Reproduce the part of the data that opens with the line containing "The height and width of the screenshot is (630, 1200)." and closes with the line containing "click(x=620, y=483)", changing "chevron" to "arrow" and leaving everything else the same.
☆ ☆ ☆ ☆ ☆
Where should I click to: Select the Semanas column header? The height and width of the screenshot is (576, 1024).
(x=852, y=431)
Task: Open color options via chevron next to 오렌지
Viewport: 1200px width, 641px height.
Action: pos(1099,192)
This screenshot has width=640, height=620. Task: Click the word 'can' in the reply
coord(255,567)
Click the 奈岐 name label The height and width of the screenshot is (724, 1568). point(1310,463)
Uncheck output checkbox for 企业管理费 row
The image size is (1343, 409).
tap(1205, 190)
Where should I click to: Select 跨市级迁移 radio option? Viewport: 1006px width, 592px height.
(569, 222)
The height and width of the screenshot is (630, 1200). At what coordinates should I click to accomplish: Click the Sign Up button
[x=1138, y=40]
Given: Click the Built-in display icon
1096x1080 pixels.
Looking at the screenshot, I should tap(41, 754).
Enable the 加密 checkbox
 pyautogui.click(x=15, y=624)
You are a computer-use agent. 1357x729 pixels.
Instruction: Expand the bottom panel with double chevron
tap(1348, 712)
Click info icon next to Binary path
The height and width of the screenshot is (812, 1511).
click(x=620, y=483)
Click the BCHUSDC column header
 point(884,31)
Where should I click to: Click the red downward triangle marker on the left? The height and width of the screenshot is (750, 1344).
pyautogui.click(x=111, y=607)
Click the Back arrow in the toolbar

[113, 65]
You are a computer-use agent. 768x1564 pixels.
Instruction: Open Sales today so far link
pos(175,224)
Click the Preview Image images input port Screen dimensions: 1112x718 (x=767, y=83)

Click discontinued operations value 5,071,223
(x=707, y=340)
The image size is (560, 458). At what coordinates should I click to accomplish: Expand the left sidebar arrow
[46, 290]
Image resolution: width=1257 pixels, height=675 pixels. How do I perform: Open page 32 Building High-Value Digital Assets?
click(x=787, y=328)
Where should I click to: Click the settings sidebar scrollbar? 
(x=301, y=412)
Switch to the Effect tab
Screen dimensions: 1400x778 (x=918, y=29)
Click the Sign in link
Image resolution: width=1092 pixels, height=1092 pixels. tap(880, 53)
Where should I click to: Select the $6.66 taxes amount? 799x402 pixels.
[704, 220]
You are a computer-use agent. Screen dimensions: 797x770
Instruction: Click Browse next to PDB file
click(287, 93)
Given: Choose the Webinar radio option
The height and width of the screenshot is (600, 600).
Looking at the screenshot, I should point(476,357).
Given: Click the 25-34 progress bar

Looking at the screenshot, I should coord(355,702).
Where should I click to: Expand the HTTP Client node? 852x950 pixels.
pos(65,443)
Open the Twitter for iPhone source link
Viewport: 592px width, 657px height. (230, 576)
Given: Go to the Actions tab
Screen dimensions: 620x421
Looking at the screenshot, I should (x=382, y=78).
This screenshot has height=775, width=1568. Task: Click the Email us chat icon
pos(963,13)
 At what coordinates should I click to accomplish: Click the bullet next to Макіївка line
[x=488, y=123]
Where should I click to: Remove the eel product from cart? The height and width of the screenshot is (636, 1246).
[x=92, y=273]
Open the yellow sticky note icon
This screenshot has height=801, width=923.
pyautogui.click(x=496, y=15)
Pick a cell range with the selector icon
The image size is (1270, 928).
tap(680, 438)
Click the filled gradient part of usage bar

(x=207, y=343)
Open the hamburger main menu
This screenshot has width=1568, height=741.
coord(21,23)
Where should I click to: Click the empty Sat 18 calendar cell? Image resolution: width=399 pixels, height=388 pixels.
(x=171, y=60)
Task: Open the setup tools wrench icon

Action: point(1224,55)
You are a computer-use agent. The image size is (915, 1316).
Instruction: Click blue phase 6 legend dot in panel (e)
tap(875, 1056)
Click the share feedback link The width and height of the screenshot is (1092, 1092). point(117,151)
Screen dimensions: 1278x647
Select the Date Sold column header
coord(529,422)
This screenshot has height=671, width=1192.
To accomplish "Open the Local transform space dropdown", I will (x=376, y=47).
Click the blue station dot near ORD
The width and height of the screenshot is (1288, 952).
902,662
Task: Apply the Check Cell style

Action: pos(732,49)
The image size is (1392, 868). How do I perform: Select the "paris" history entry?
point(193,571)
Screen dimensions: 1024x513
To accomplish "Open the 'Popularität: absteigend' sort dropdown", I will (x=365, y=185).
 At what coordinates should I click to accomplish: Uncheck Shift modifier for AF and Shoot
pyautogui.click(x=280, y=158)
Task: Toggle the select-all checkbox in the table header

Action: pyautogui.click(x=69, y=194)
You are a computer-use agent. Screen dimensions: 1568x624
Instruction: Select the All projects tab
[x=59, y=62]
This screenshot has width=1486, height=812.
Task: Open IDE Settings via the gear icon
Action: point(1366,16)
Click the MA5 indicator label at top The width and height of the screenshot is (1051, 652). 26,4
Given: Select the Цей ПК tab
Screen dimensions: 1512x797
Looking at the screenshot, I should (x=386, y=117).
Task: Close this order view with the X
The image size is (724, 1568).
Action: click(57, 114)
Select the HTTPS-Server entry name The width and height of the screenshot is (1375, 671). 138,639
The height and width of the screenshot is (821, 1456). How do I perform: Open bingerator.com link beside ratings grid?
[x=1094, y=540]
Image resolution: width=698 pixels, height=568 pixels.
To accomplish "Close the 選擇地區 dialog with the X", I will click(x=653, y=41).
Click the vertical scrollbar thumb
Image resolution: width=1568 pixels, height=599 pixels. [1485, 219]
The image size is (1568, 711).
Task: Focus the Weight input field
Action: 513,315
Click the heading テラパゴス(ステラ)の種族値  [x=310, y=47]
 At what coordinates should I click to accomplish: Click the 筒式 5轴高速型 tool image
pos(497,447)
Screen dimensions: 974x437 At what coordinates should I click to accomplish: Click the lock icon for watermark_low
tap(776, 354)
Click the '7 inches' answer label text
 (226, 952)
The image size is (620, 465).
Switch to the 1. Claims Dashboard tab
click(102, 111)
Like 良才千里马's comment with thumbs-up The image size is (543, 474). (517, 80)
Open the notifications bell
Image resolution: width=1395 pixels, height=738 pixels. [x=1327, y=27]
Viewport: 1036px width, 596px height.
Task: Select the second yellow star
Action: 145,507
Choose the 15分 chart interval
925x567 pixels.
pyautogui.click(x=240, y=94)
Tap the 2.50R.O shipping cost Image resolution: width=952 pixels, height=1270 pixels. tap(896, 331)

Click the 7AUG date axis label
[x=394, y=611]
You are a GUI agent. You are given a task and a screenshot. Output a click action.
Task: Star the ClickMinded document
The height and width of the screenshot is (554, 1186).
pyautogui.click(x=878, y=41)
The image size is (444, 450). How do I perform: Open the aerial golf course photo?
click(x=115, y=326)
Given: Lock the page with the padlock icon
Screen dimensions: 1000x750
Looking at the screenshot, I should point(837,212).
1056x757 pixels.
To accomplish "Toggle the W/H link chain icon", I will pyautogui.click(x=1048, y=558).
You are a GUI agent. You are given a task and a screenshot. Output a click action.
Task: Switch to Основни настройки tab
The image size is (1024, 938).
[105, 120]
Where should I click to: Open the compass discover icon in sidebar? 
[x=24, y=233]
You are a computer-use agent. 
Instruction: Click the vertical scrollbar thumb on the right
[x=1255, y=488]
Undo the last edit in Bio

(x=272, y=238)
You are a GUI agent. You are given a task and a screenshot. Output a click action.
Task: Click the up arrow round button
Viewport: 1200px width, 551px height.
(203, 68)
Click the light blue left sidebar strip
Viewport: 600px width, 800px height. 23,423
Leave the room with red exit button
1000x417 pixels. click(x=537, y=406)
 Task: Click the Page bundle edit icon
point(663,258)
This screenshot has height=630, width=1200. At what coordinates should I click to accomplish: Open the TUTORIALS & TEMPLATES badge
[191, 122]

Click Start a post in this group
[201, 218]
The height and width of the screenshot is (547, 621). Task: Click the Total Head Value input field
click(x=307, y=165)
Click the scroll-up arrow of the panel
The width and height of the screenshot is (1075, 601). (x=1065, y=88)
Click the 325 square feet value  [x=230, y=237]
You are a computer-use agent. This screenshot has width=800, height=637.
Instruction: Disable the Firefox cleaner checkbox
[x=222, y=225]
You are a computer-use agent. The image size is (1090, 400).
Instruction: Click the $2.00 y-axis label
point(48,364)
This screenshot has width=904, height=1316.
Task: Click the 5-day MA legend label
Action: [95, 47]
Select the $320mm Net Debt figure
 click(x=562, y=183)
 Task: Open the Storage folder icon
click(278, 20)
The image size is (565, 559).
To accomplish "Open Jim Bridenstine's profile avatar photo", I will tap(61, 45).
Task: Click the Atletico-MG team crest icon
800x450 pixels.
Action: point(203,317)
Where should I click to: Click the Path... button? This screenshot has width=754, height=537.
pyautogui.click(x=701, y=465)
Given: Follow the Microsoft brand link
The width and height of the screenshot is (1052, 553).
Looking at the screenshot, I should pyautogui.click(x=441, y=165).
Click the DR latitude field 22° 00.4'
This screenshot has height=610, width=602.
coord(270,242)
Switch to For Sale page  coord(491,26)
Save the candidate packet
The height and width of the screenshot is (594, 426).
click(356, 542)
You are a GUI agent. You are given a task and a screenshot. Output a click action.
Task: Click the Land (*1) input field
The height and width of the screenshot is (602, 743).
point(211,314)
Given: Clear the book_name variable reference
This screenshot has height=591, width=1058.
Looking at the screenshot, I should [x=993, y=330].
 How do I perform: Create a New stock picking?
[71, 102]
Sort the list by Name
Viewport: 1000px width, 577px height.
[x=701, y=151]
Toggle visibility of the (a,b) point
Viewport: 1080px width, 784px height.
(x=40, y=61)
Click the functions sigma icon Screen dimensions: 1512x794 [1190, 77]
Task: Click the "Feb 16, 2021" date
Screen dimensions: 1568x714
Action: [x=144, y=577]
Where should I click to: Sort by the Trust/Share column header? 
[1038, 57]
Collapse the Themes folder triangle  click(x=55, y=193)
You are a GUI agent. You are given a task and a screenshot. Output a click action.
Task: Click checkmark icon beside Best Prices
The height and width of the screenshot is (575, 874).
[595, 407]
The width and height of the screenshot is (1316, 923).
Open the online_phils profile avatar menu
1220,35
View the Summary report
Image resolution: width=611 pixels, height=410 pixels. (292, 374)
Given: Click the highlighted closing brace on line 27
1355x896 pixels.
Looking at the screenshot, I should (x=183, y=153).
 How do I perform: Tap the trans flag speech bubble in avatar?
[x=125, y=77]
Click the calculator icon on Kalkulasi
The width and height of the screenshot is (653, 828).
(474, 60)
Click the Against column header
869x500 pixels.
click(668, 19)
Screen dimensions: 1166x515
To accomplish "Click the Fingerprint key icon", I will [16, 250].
☆ ☆ ☆ ☆ ☆
Exercise solution ->
The height and width of the screenshot is (630, 1200). At what coordinates should I click to accomplish: Click the Sign Up button
[x=1138, y=40]
Given: Click the Built-in display icon
1096x1080 pixels.
Looking at the screenshot, I should tap(41, 754).
Enable the 加密 checkbox
 pyautogui.click(x=15, y=624)
You are a computer-use agent. 1357x729 pixels.
Instruction: Expand the bottom panel with double arrow
tap(1348, 712)
Click info icon next to Binary path
The height and width of the screenshot is (812, 1511).
click(x=620, y=483)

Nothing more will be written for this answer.